Мы, ибсенисты, были не единственными обитателями тюрьмы и даже не единственными политическими (уголовные сидели в совсем отдельном корпусе, и я их ни разу не видал). В двух наших корпусах в одиночных камерах, кроме нас, сидело человек 20 ранее арестованных лиц (между ними я встретил моего старого шенкурского знакомого Машицкого и познакомился со знаменитым впоследствии Урицким), а в общих камерах, где я сидел за два года перед тем, сидело человек 100, тоже не принадлежащих к числу ибсенистов.
Одиночным это наше заключение, однако, назвать нельзя. Камеры отпирались по требованию для пропуска в известные учреждения, а затем днем просто перестали запираться, и мы могли выходить в коридор, даже ходить друг к другу в гости в пределах одного коридора почти совершенно свободно. Только хождение из одного коридора (этажа) в другой было сопряжено с известным риском, хотя все же было возможно. На прогулку нас выпускали на общий двор по коридорам, то есть человек по 20, и мы могли и болтать, и читать друг другу лекции, и играть в чехарду и т. п.706 Так было в мужском корпусе, и так же было в женском. Между собой эти два корпуса не сообщались, и жены своей я ни разу (кроме свиданий, о которых расскажу707) за все время заключения не видел, но внутренняя почта существовала и действовала исправно. Существовала она потому, что тюремное начальство признавало нас артелью, то есть своего рода юридическим лицом, и у нас был свой признанный и даже избранный староста.

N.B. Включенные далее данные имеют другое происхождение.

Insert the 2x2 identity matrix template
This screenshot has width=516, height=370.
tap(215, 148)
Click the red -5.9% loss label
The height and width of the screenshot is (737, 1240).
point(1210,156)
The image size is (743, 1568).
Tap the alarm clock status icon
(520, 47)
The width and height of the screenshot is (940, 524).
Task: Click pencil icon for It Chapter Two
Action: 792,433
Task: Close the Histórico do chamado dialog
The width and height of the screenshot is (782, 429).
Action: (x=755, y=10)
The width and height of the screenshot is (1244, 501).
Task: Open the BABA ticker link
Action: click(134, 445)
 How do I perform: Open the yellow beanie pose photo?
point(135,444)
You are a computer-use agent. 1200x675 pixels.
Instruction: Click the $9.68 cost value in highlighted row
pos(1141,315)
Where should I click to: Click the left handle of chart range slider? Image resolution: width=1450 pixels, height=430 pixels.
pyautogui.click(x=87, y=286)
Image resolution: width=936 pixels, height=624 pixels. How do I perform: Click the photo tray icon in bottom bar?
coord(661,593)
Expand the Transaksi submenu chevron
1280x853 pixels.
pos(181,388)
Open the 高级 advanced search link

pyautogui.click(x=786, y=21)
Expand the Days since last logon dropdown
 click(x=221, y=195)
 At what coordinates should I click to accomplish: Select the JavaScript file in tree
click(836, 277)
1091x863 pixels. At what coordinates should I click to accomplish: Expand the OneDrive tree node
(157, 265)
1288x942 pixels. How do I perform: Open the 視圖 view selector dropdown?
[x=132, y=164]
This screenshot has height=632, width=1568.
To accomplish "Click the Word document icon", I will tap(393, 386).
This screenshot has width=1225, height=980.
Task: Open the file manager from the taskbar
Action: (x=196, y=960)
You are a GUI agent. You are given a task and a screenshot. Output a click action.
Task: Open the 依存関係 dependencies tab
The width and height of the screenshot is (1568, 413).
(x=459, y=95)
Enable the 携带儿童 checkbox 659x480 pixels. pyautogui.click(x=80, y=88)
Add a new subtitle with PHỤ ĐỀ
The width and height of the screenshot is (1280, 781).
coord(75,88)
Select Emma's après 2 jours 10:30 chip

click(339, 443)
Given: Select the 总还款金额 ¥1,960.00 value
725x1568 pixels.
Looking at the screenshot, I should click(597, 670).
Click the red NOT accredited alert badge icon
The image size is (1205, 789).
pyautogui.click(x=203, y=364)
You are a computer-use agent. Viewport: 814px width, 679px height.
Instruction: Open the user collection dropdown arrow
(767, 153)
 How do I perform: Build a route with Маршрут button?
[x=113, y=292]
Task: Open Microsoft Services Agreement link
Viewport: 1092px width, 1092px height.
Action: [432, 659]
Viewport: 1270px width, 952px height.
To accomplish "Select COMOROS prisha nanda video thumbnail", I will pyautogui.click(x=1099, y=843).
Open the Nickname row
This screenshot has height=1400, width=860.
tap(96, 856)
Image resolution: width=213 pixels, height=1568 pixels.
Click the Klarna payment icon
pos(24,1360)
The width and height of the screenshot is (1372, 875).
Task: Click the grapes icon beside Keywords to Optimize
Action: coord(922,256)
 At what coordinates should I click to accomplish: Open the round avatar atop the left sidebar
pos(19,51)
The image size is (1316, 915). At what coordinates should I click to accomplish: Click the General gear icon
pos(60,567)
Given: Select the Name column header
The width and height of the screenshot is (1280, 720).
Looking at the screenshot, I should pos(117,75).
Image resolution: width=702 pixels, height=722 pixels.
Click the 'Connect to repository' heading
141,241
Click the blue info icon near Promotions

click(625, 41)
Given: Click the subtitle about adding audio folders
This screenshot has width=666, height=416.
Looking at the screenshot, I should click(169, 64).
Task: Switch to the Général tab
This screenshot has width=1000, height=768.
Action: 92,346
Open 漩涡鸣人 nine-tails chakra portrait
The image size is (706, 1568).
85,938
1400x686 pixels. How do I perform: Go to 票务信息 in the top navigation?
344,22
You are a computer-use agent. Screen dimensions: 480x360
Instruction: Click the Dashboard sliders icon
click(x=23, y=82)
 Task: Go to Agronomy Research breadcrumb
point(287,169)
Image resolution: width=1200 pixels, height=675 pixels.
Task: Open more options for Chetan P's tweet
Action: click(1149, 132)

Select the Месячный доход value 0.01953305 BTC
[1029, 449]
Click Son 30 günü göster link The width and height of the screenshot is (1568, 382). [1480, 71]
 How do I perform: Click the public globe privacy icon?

Мы застали старостой Урицкого708; утомленный этой должностью, он попробовал было выйти в отставку, но встретил такой отпор, что взял отставку назад. Староста получал казенные деньги на наше содержание, прибавлял присылаемые нам с воли, вступал в сношения с поставщиками товаров, ходил на кухню, где за плату от нас стряпали уголовные, и вообще заведовал внешним, довольно большим хозяйством; ведь нас было в это время почти 200 человек, и общий наш бюджет превышал 1500 рублей в месяц. Для ведения переговоров староста имел право ходить (в сопровождении надзирателя) по камерам и вести с заключенными переговоры через волчок, то есть форточку в двери; фактически он входил в камеры; мог ходить и на женский корпус.
Таковы были условия сидки, исключительно свободные. Отчасти (но только отчасти) эти условия объяснялись тем, что начальник тюрьмы имел свою корову и поставлял в тюрьму молоко. Оно было такого качества, что Урицкий выливал его в помойку, но аккуратно платил за него как за настоящее. Начальник тюрьмы был этим доволен. Но, впрочем, он был добрый человек и зла нам не делал. Когда мы гуляли сообща на дворе и в тюрьму приезжало настоящее начальство, на двор выбегал какой-нибудь надзиратель и кричал: «Новицкий!» — или: «Такой-то!» Мы бросались по камерам, и все оказывалось в порядке. Уже после нас из тюрьмы был совершен смелый побег 11 человек709, после чего начальник тюрьмы был уволен и вольности отменены.
В мужской половине ибсенистов самое удручающее впечатление арест произвел на Тарле. Он бился головой о стену, плакал, жаловался на судьбу каждому надзирателю, просил его похлопотать о своем освобождении, вообще вел себя крайне неприлично.
В женских камерах так же вела себя Наталья Н. Кульженко710, молодая жена моего приятеля — типографа и издателя В. С. Кульженко. Ее дня через два выпустили.
Скоро после нашего ареста нас посетил прокурор судебной палаты Арсеньев и по обыкновению спрашивал о претензиях. Признавая арест в русских условиях совершенно нормальным, мы претензий на него не заявляли. Только Тарле начал хныкать и жаловаться на арест и на то, что он сидит с совершенно незнакомым ему человеком.
— А с кем же вы бы хотели сидеть?
— Ну, например, с Водовозовым.
— Это я могу вам устроить.
И мы с Тарле были посажены в одну камеру. Для меня это было несчастьем, товарища хуже нельзя было выдумать. Он все время бегал по камере, бросался на кровать, плакал, скулил.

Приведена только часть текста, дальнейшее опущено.